Bug 1371066

Summary: Create Admin Service Account fails with "unable to connect to a server to handle"
Product: OpenShift Container Platform Reporter: Bhaskarakiran <byarlaga>
Component: InstallerAssignee: Jason DeTiberus <jdetiber>
Status: CLOSED WORKSFORME QA Contact: Johnny Liu <jialiu>
Severity: medium Docs Contact:
Priority: medium    
Version: 3.3.0CC: aos-bugs, bleanhar, byarlaga, jokerman, mmccomas, mzywusko
Target Milestone: ---Keywords: UpcomingRelease
Target Release: ---   
Hardware: Unspecified   
OS: Unspecified   
Whiteboard:
Fixed In Version: Doc Type: If docs needed, set a value
Doc Text:
Story Points: ---
Clone Of: Environment:
Last Closed: 2016-08-31 09:12:59 UTC Type: Bug
Regression: --- Mount Type: ---
Documentation: --- CRM:
Verified Versions: Category: ---
oVirt Team: --- RHEL 7.3 requirements from Atomic Host:
Cloudforms Team: --- Target Upstream Version:
Attachments:
Description Flags
ansible log file none

Description Bhaskarakiran 2016-08-29 09:31:04 UTC
Created attachment 1195283 [details]
ansible log file

Description of problem:
======================

Setting up openshift cluster with "atomic-openshift-installer install" command and it fails at the below stage / task. Did uninstall but no luck. Tried to run the same command manually and it gets stuck.

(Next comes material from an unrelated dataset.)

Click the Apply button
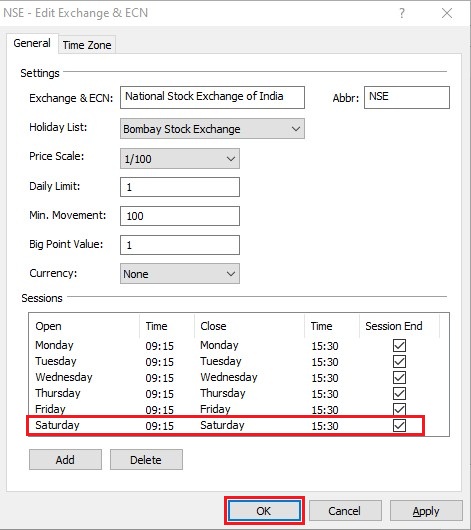471x530 pixels. 426,510

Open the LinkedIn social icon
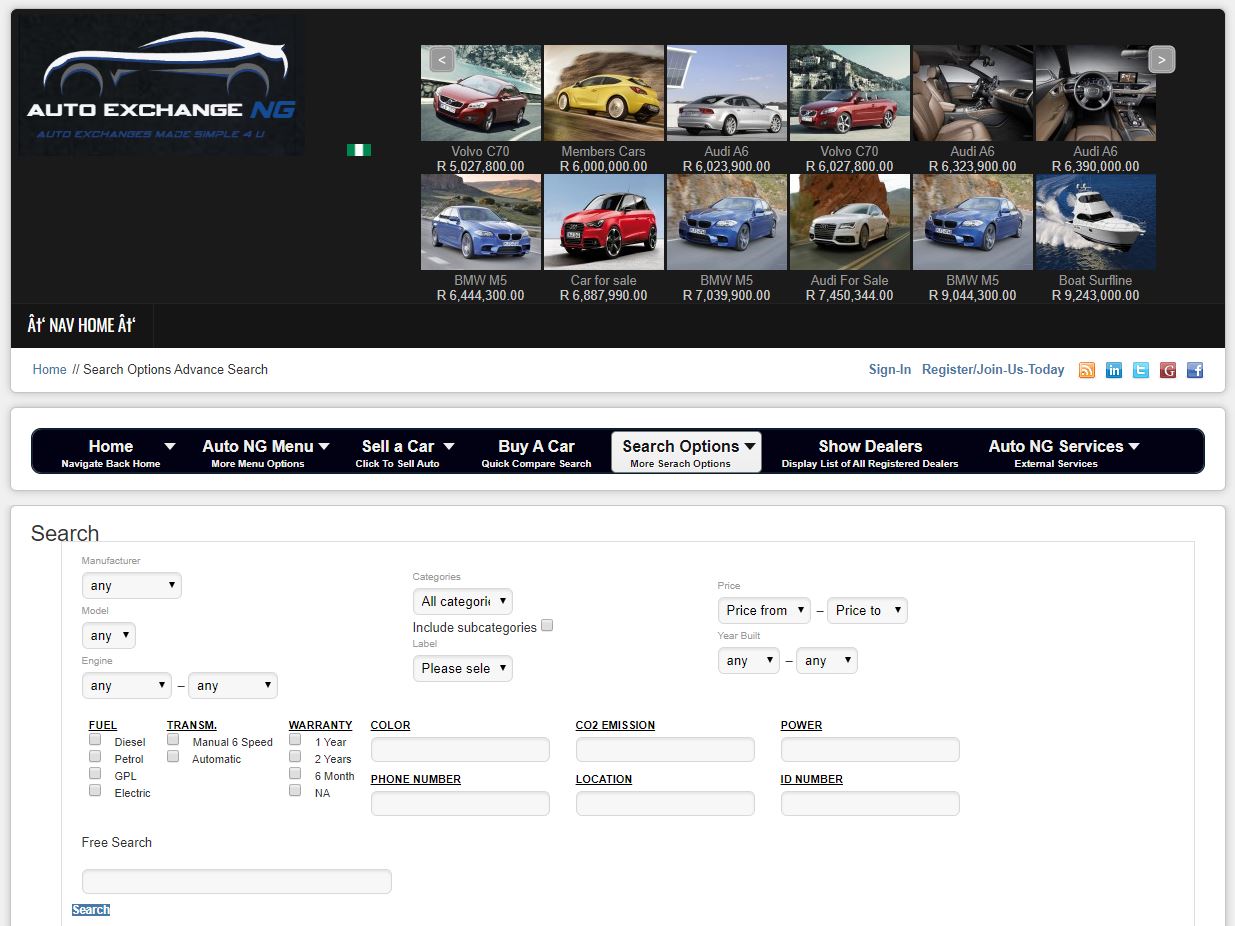click(x=1114, y=370)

TASK [openshift_manageiq : Create Admin Service Account] ***********************
fatal: [10.70.41.151]: FAILED! => {"changed": false, "cmd": "echo '{\"kind\": \"ServiceAccount\", \"apiVersion\": \"v1\", \"metadata\": {\"name\": \"management-admin\"}}' | /usr/local/bin/oc create -n management-infra --config=/tmp/manageiq_admin.kubeconfig -f -", "delta": "0:00:02.567008", "end": "2016-08-29 13:31:25.158109", "failed": true, "failed_when_result": true, "rc": 1, "start": "2016-08-29 13:31:22.591101", "stderr": "unable to connect to a server to handle \"serviceaccounts\": Get https://dhcp41-151.lab.eng.blr.redhat.com:8443/api: dial tcp 10.70.41.151:8443: connection refused", "stdout": "", "stdout_lines": [], "warnings": []}

Version-Release number of selected component (if applicable):
=============================================================
[root@dhcp43-179 ~]# openshift version
openshift v3.3.0.24-dirty
kubernetes v1.3.0+507d3a7
etcd 2.3.0+git

How reproducible:
=================
100%

Steps to Reproduce:
1. Run "atomic-openshift-installer install" to setup the nodes.

Actual results:


Expected results:


Additional info:
================
Attaching ansible.log

Comment 1 Brenton Leanhardt 2016-08-29 12:14:47 UTC
For some reason your Master service isn't running.  Can you check the logs?  On all your masters run:

journalctl -u atomic-openshift-master

There are almost certainly error messages explaining the situation that will help us determine the root cause.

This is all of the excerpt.